VICTORIA—There are certain trails Tricia Dong just won’t go near anymore.
It’s not just that avid adventurer from Vancouver would rather find hiking places with fewer crowds, so that she can enjoy pristine scenes in nature without the click-click of cellphone cameras and steady whir of drone motors.
It’s also the poop.
Coming from humans, it’s all over the place in parks nowadays.
In the Hiking B.C. Facebook group, which has more than 100,000 members, a man posted a picture of what looked to him like human waste on the shore of Garibaldi Lake — a pristine alpine lake that is at the juncture of several of the greater Vancouver area’s most popular hikes.
“I mean, it’s nice that people are getting outdoors more,” said Dong. “But it’s a limited resource and if it’s not taken care of, it’s going to deteriorate or get shut down.”
Trail overuse is a growing problem in British Columbia, with uber-popular trails such as the one to Joffre Lakes in Pemberton, B.C., having a new day pass system to control the number of people who come to visit everyday.
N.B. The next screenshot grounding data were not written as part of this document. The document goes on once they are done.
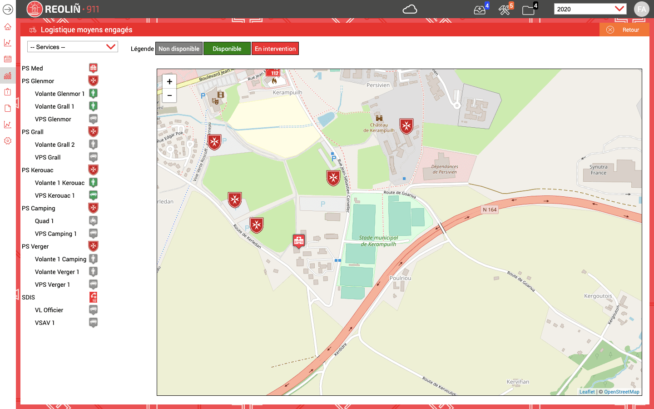Viewport: 654px width, 409px height.
Task: Toggle the 'Non disponible' legend filter
Action: pyautogui.click(x=178, y=48)
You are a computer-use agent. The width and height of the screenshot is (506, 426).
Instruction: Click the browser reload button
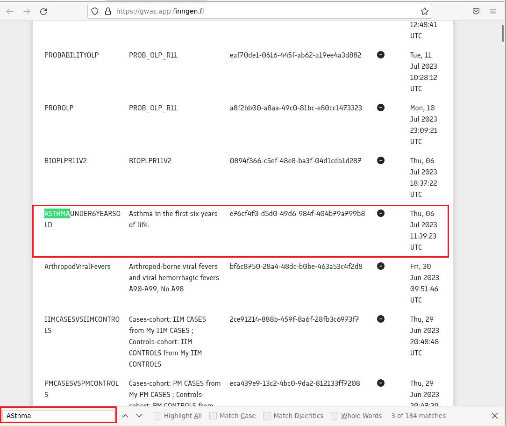pos(43,11)
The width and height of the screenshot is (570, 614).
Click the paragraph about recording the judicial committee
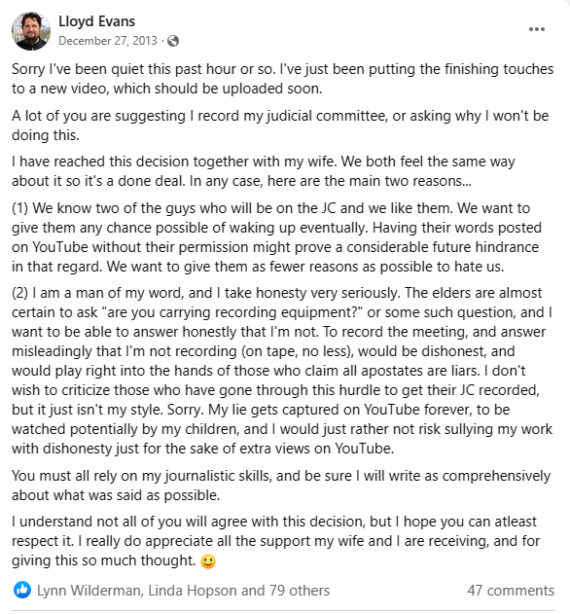280,126
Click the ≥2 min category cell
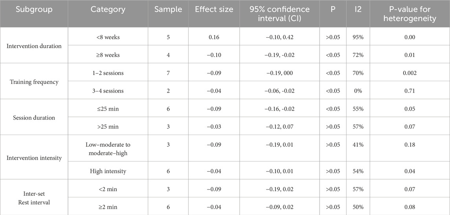450x215 pixels. 108,207
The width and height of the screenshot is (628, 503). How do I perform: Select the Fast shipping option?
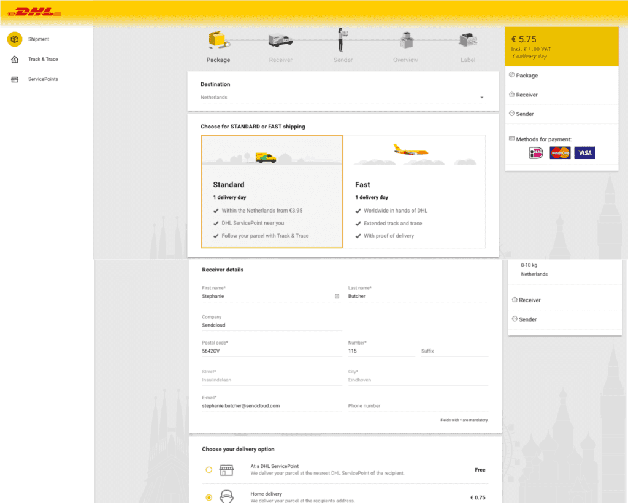click(x=415, y=191)
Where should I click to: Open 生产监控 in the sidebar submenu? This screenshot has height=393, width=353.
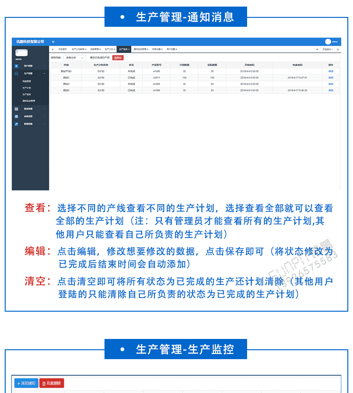point(27,94)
Poop is just one piece of the problem, along with litter and the impact of people trampling vegetation off the trail.
Jennifer Kardynal, the community liaison officer for B.C. Parks’ South Coast region, confirmed it’s true: Since the COVID-19 pandemic, there has been a big increase in the number of people using their trails. And increased reports of human waste — sometimes on or very near trails, campsites and water sources.
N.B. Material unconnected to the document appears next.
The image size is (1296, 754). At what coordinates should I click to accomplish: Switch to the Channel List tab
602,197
“We are definitely taking an education approach,” Kardynal said. “Encouraging people to pack out their garbage, recognizing that parks are not self-cleaning. Trash and excrement on the trail ruin things for everybody.”
She also said the provincial park authority, which got an $83-million funding boost from the government for the next three years, plans to use some of that money to increase facilities, such as outhouses, in some of the most popular areas.
People pooping outdoors is, of course, as old as humanity itself; when nature calls while you’re in nature, you must … you know.
But with more and more people using the trails, an increasing number have not yet learned that this, like many things, has a code of etiquette.
For the uninitiated, here are the basics.
The Leave No Trace organization, whose seven principles underlie hiking ethics, says that the best thing for hikers to do is use bathroom facilities on trails, if they’re available.
If they’re not available, it’s up to you to bury your poop — but not just anywhere. You should choose a location at least 60 metres away from trails, water sources or camp grounds, and dig a hole at least six inches deep. Bury toilet paper with the poop or, even better, pack it out in a plastic bag.
Otherwise, human waste and toilet paper ends up close to trails and water sources, where animals can be attracted to it, and contaminants from the waste can end up in drinking water.
Stephen Hui, a lifelong hiker from the Vancouver area who has written two hiking guide books — 105 Hikes and Destination Hikes — said human waste on hiking trails has always been a challenge.
“It’s definitely getting worse. What I mean is it’s becoming a more obvious problem,” he said. “You used to run across it here and there, but now, with all the crowding on popular trails and parks, if you see a convenient poop spot you’ll probably find some and some toilet paper hanging out.”
From his point of view, part of the problem is that not everyone getting started hiking today has the same mentorship that he had growing up. He learned about the Leave No Trace principles in Boy Scouts and through outdoor clubs.
Now, more people are getting into hiking through social media groups or casual meetups, and they might not realize that there’s something to learn when it comes to pooping.
So he wants hikers to do some reading on the ethics, but he also wants to see B.C. Parks and other municipal park operators do more to help raise awareness.
“There are already outhouses at the most popular areas, but there could be more, they could be maintained more,” he said. “Some of the outhouses are so gross that people poop right beside them.”
He also wants to see more educational signage up around parks.